Ces soviets, avec leurs élus révocables à tout instant, reflétant au jour le jour l'état d'esprit des masses, ont représenté la population laborieuse d'une manière infiniment plus démocratique que ces parlements bourgeois où les travailleurs élisent des députés pour quatre ou cinq ans, mais sans avoir aucun moyen de changer leurs représentants dans l'intervalle, même s'ils trahissent complètement leurs engagements.

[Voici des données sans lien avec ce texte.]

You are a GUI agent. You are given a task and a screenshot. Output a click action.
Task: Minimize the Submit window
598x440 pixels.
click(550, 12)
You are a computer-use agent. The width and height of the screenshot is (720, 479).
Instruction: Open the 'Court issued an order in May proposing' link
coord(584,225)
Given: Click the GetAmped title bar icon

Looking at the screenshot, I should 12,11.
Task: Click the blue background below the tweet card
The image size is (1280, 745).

La présence dans toutes les villes industrielles de garnisons militaires gonflées par la guerre, au lieu de donner au gouvernement provisoire les moyens d'écraser la révolution, a au contraire donné à la révolution l'opportunité de disloquer l'appareil de répression de la classe dirigeante. La proximité facilitait l'influence des ouvriers révolutionnaires sur les casernes. L'armée se désagrégea de l'intérieur, minée par l'opposition entre les soldats, surtout des paysans, et la hiérarchie militaire, dominée d'en haut par l'aristocratie et, en dessous d'elle, par des fils de bourgeois. Et c'est par l'intermédiaire de leurs conseils, les soviets de soldats, que les paysans ont eu représentation dans les villes, là où battait le coeur de la révolution et sa direction.

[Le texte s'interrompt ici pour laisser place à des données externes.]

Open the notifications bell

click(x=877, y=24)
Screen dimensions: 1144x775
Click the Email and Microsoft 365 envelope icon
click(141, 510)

Aux premiers mois de la révolution, les bolchéviks étaient loin d'être majoritaires dans ces soviets. Mais ils se sont renforcés à chaque trahison du "gouvernement provisoire", à chaque reniement des partis qui prétendaient représenter la révolution.
Les bolchéviks se renforcèrent chaque fois que les événements ont prouvé aux masses que les atermoiements du gouvernement compromettaient même le peu d'acquis de la révolution de février, c'est-à-dire les libertés démocratiques. Le choix n'était pas, n'en déplaise à tous les commentateurs social-démocrates de la révolution russe, entre la démocratie et la dictature du prolétariat, mais entre une dictature militaire avec, peut-être, en prime le retour au tsarisme, ou le pouvoir des soviets. Et lorsque, le 7 novembre 1917, les soviets ont pris le pouvoir dans la capitale, une majorité de représentants bolcheviks y avait des été élus de la façon la plus démocratique.

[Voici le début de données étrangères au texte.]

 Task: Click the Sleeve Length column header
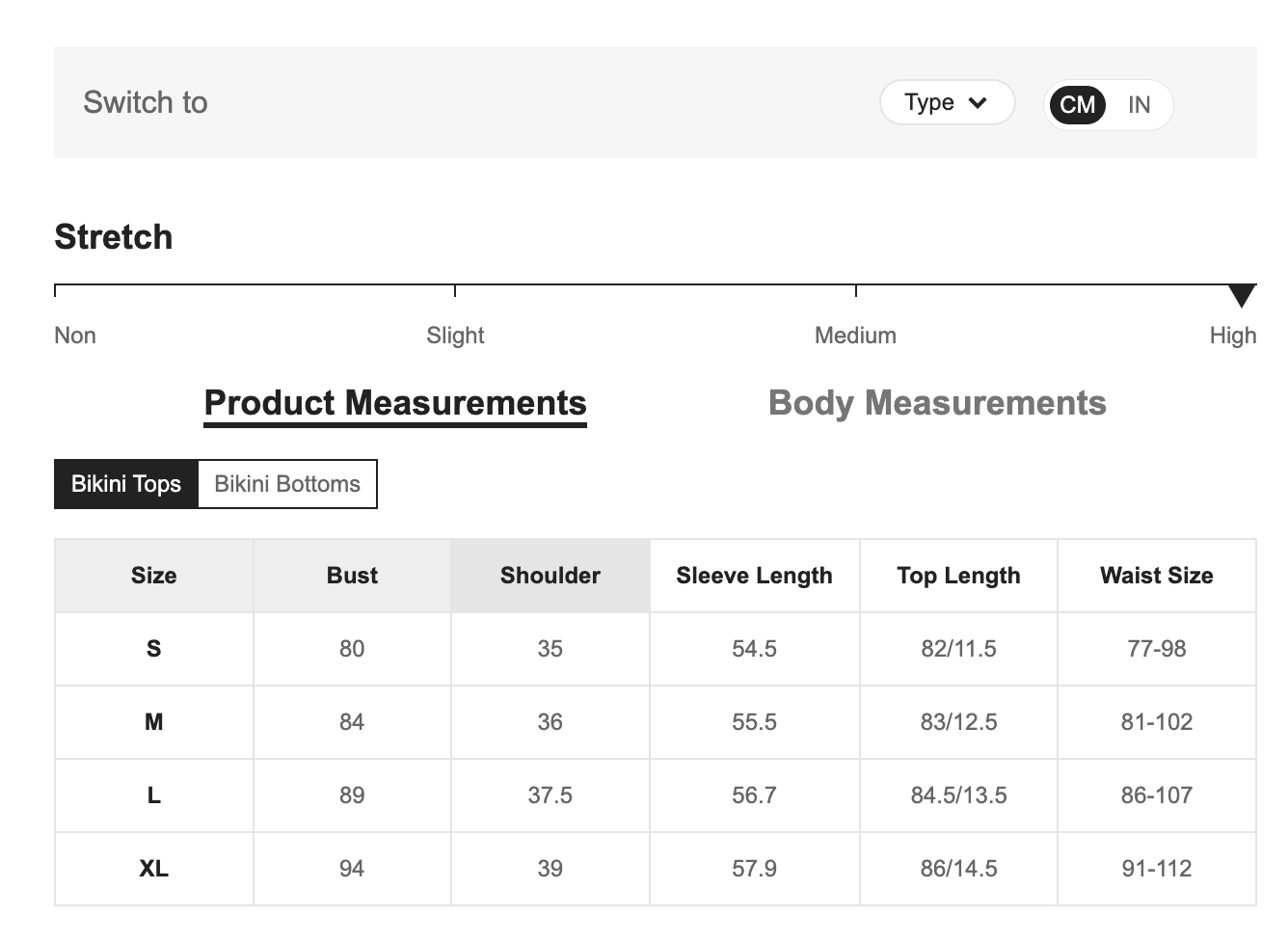(754, 576)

Sans la participation active de centaines de milliers de membres actifs à ce réseau de soviets couvrant le pays, adhérant pleinement au nouveau pouvoir établi à Pétrograd et s'appuyant sur des millions d'ouvriers et paysans pauvres, le parti bolchévik n'aurait pas été placé à la tête du pouvoir et n'aurait pas pu y rester et les soviets n'auraient même pas pu le conserver.
Lénine et Trotsky n'avaient, dans les premiers temps de la révolution, aucun appareil d'Etat à leur disposition, pas d'armada de fonctionnaires, pas d'administration industrielle, pas de représentants dans le pays du pouvoir central. Ce sont ces soviets qui allaient transmettre, sur le terrain, dans la vaste Russie, la politique révolutionnaire qui incarnait leurs aspirations.
Le prolétariat était désormais au pouvoir. Trotsky rappelle l'étonnement de certains dignitaires chassés de l'Etat tsariste et l'ironie des commentateurs occidentaux qui ne donnaient pas plus de quelques semaines au nouveau pouvoir devant le fait que celui-ci permettait à un sous-officier de devenir commandant suprême, à un infirmier de devenir directeur d'hôpital, à un serrurier de diriger une entreprise, à un portier de présider un tribunal.
"On devait pourtant le croire", répétait Trotsky." On ne pouvait d'ailleurs pas ne pas le croire tandis que les sous- officiers battaient les généraux, le maire autrefois journalier brisait la résistance de la vieille bureaucratie, le lampiste mettait de l'ordre dans les transports, le serrurier comme directeur rétablissait l'industrie".
Alors, si la révolution russe reste d'actualité, aujourd'hui, c'est en premier lieu parce qu'elle a été la démonstration de la capacité de la classe ouvrière à exercer le pouvoir pour transformer la société.
L'attitude à l'égard de ce nouvel Etat créé par la révolution allait partager le mouvement ouvrier pour des dizaines d'années dont les dix ou vingt premières furent cruciales.
Et encore aujourd'hui, ce partage du mouvement ouvrier porte la marque de la révolution russe.